The task -> List each distinct word or phrase that the news article below, about a planned public shaming of the government, sets inside quotation marks.

Excerpt ->
_ _ _
The coronavirus-era phenomenon of weekly public applause for medical workers has taken a less positive turn, as opponents of Britain’s Conservative government have called on followers to indulge in a public shaming ceremony.
Plans to give opponents of the government a chance to vent their frustration in a united public show of “hate” — an emotion invoked by many in their writings about the plan online — has metastasised on social media, apparently in response to the prime minister’s decision to stand by the pro-Brexit special adviser Dominic Cummings.
Mr Cummings acting as a flashpoint for anti-government “hate” underlines the way attitudes towards the 2016 Brexit referendum still acts as the greatest faultline in British politics — even during coronavirus. As a guarantor within the government for Brexit being delivered as promised — and having only recently thwarted a plan to delay Brexit again, cooked up while he and Mr Johnson were incapacitated with the virus — Mr Cummings has made himself plenty of enemies.
Twitter blue-tick anti-Brexit musician-comedian Vikki Stone — cited by local news media as instrumental in setting up the idea of launching a ‘Boo for Boris’ — told the Derby Telegraph that the fact Mr Cummings was not resigning was “beyond what is acceptable”.
_ _ _
Records ->
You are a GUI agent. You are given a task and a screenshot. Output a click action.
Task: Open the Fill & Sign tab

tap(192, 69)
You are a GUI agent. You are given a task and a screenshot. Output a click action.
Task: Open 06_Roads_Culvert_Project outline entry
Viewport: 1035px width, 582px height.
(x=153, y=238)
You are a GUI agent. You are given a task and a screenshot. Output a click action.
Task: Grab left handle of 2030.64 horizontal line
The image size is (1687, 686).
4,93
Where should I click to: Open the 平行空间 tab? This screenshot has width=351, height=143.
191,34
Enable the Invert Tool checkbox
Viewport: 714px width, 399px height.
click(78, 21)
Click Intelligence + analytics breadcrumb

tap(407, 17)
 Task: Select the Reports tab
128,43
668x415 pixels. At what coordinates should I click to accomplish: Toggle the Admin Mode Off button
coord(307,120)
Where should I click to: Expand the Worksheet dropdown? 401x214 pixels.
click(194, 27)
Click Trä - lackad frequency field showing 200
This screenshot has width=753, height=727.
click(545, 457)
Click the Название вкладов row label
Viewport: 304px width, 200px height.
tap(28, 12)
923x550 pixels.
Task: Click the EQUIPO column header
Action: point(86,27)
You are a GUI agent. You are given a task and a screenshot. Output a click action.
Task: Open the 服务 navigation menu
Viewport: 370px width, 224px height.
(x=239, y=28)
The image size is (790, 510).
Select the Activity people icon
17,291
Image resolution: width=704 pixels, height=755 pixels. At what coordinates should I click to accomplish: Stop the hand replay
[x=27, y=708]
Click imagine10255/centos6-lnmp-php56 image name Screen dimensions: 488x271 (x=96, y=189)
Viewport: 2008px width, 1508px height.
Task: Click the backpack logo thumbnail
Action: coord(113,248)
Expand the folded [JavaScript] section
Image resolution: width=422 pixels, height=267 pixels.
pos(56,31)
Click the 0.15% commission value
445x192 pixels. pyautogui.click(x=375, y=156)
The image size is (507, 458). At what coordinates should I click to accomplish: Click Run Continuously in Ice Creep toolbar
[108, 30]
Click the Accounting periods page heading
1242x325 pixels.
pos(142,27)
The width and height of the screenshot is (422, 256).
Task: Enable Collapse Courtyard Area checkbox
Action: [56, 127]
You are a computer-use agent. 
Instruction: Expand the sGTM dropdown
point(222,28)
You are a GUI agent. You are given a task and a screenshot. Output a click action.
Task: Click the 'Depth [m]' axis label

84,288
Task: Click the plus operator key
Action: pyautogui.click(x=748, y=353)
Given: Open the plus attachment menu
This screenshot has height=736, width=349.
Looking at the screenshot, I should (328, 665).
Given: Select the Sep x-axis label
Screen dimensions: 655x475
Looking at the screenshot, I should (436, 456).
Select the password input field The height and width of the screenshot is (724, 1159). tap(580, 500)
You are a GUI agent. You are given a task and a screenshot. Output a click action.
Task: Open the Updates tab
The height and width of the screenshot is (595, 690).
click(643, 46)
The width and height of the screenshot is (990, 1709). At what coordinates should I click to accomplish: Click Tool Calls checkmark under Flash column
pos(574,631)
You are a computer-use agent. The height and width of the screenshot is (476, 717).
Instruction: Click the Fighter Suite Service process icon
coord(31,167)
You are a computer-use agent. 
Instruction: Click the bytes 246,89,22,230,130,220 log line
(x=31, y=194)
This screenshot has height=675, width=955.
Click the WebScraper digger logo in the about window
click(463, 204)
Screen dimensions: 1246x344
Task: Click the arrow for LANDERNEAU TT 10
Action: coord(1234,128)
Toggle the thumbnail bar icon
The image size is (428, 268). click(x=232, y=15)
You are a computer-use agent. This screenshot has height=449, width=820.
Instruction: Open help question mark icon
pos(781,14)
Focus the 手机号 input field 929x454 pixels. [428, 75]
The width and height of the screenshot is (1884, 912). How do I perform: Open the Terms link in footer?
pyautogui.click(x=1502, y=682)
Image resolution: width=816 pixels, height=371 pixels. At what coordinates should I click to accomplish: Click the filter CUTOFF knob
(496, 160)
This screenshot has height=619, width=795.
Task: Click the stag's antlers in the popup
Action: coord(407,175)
_ _ _
Response below ->
- “hate”
- ‘Boo for Boris’
- “beyond what is acceptable”